Apocalyptic Anxiety: The Last Myth

I have to admit that I was seduced at one time by the whole Mayan 2012 calendar business — that there might be a great planetary/cosmic reckoning in December of this year.

It’s been heralded and hyped in dozens of books over the last decade, along with a booming survivalist industry, and it’s certainly not difficult to imagine some crescendo of dire problems in the offing with all the trends that beset us: climate change and extreme weather (whether “natural” or man-made, or a combination of both, it’s definitely happening), peak oil, disappearing fisheries, overstressed fresh water supplies, declining crop yields, new viruses, antibiotic resistance, solar flares, economic mayhem, nuclear proliferation… and all these celebrities dying young! It’s fuel enough to power even the moderately paranoid.

But a new book goes a long way in debunking the imminent apocalypse: “The Last Myth: What the Rise of Apocalyptic Thinking Tells Us About America” by Matthew Gross and Mel Gilles.

Disclosure: The authors are friends of mine from Moab.

It is superbly written and researched, far exceeding my expectations. The authors trace the lineage of apocalyptic thinking back to the ancient Hebrews after they suffered a series of invasions and calamities that, along with the novel influence of Zoroasterianism, inspired a new linear concept of history — that there was a beginning, and there will also be a climactic end, to human civilization.

Previously, traditional cultures viewed the world cyclically — a succession of deaths and rebirths, just like the seasons, changing regularly but stable and predictable, with humankind but a more sophisticated species of fauna in the natural world.

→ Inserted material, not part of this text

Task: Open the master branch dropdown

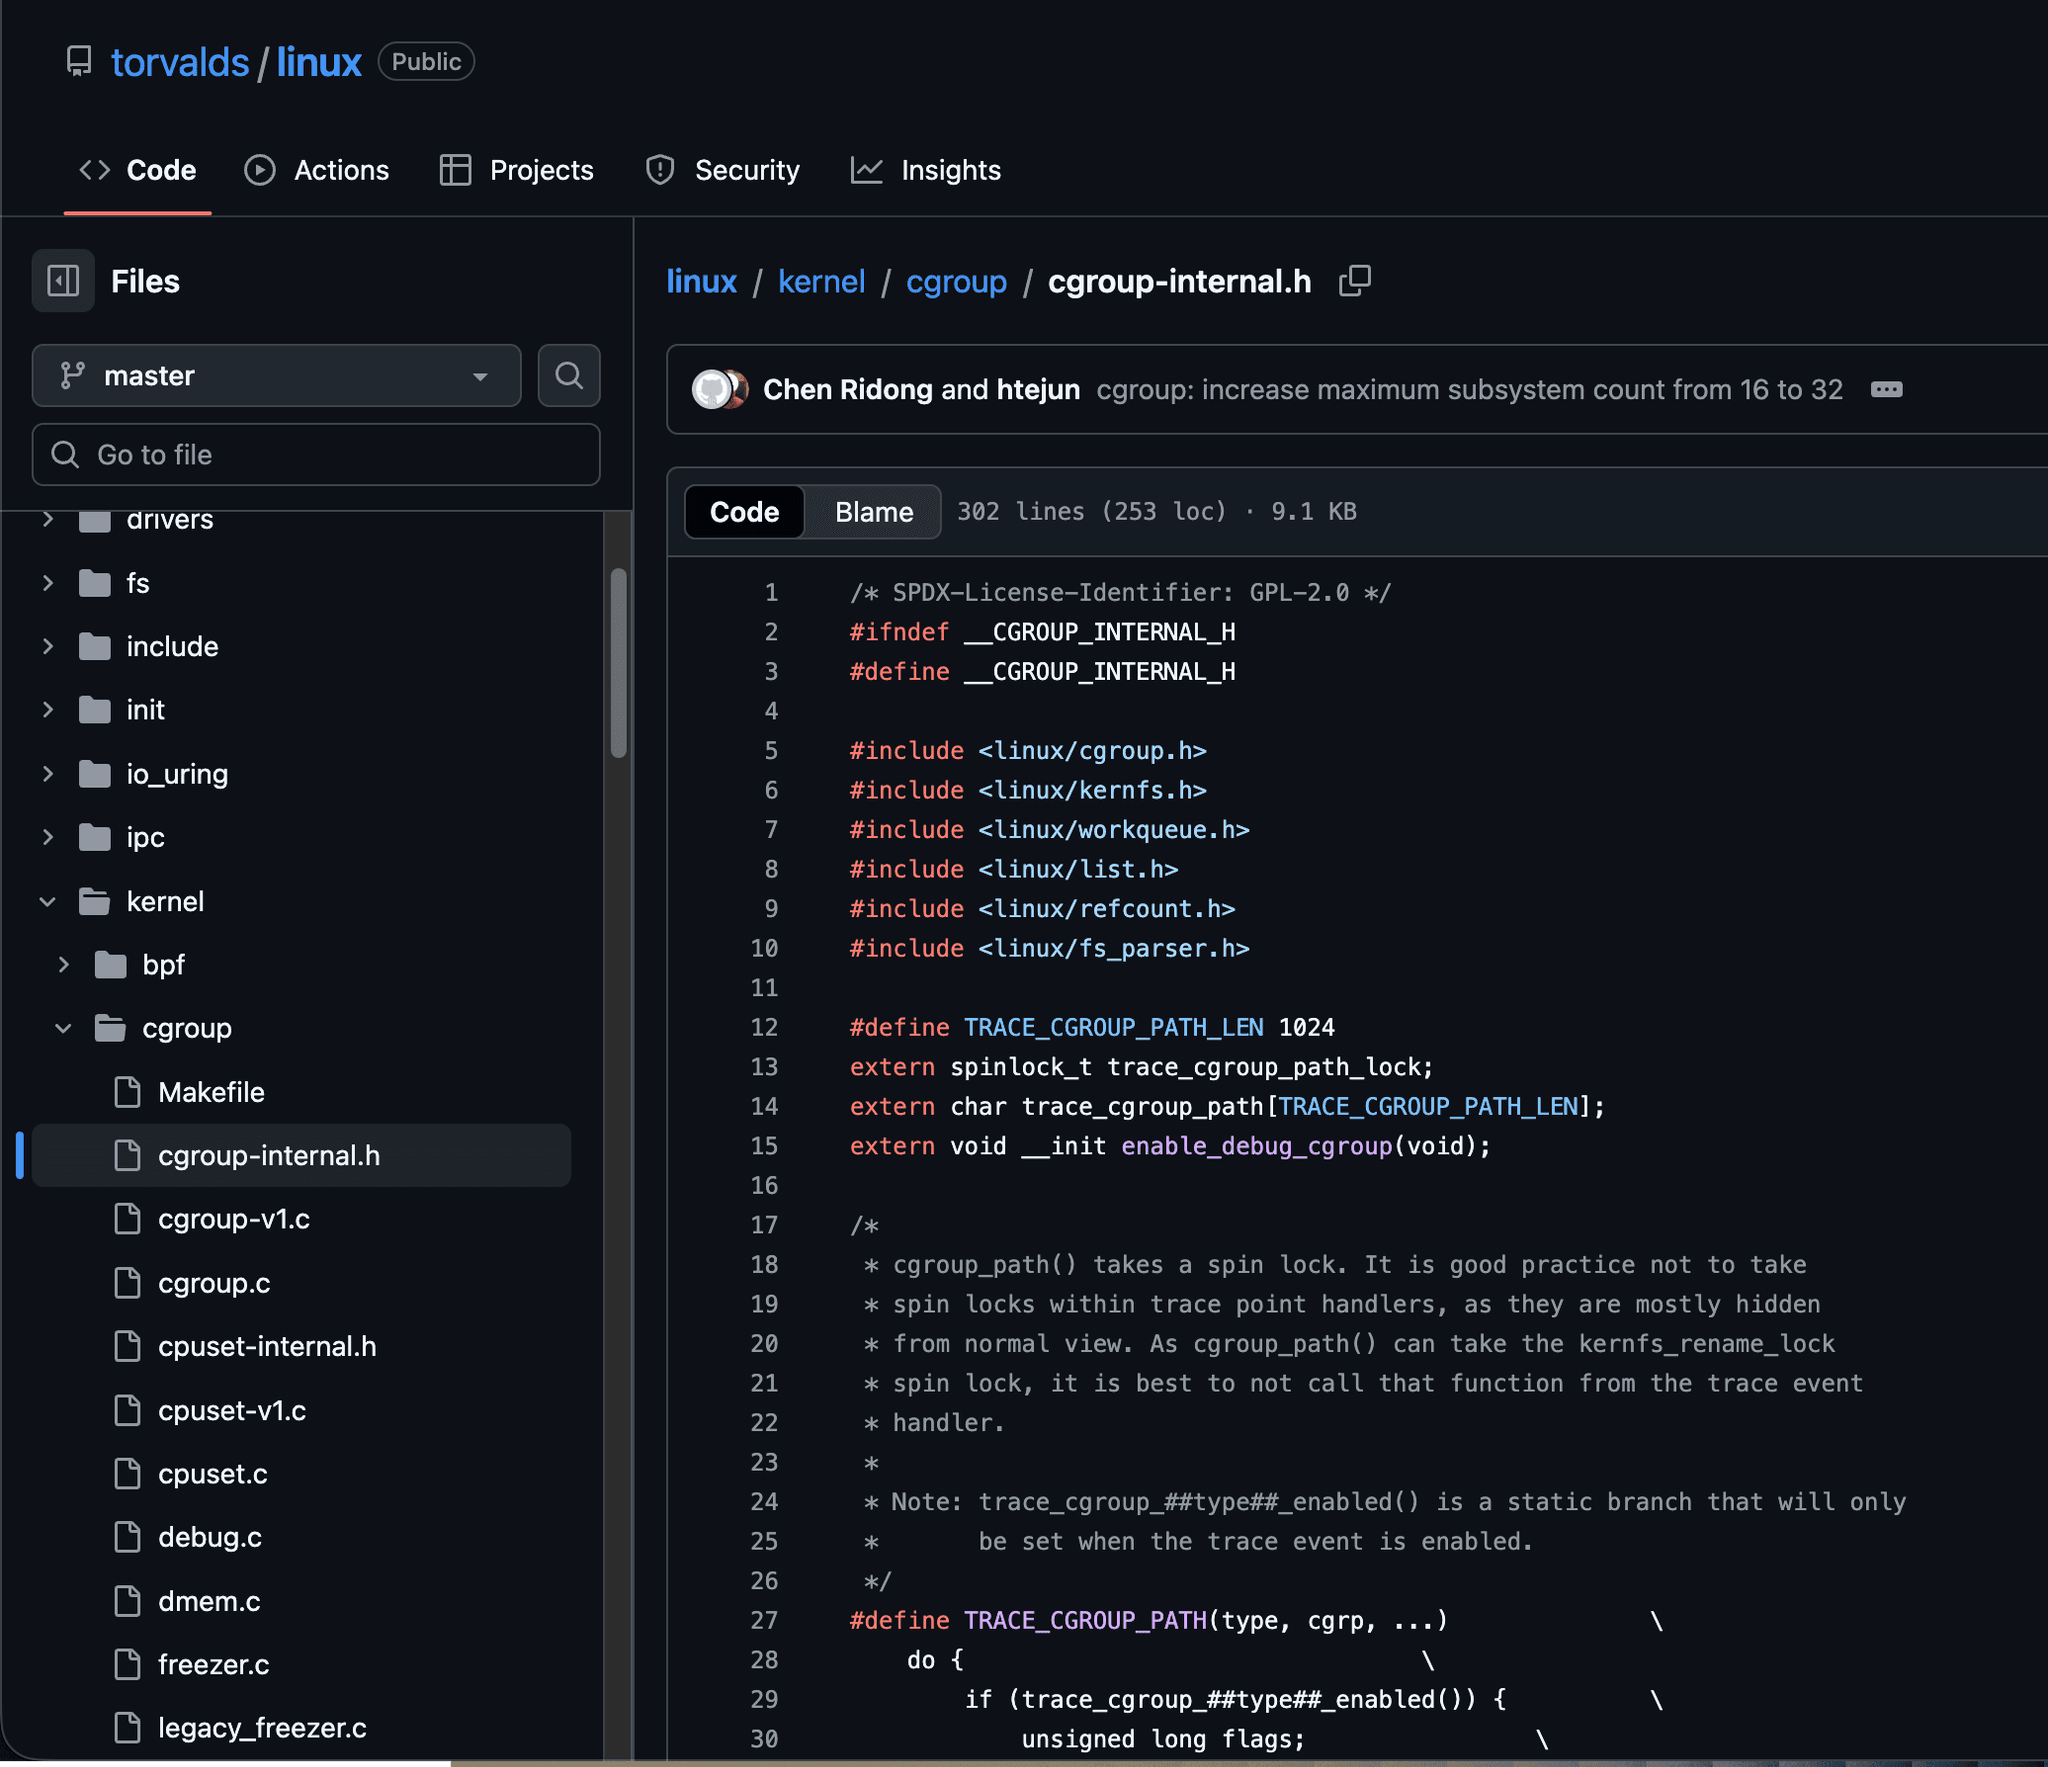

But now, history had a new meaning: humankind was on an evolutionary path beyond nature.

Christianity inherited the meme, and nowadays many Christians are convinced that the Tribulation and Rapture are nigh, as more secular-minded people are equally convinced that global warming, nuclear pollution, a solar knockout of the global electrical grid, or mutant bird flu are the four horseman of the coming Apocalypse.

The Mayan calendar, according to New Age folk, merely establishes a likely date for the beginning of a great transition, when a new phoenix of enlightened consciousness will arise from the ashes of the old order.

The end of the world has been scheduled many times before, of course, and all these dates, such as the “Great Disappointment” of 1844, have been postponed. Every decade some preacher sets a new date, the flock prepares for the Rapture, selling off assets and neglecting to milk the cows — and nothing happens. The 2012 date is just as phantasmagoric, so we can all stop hoarding gold and ammunition.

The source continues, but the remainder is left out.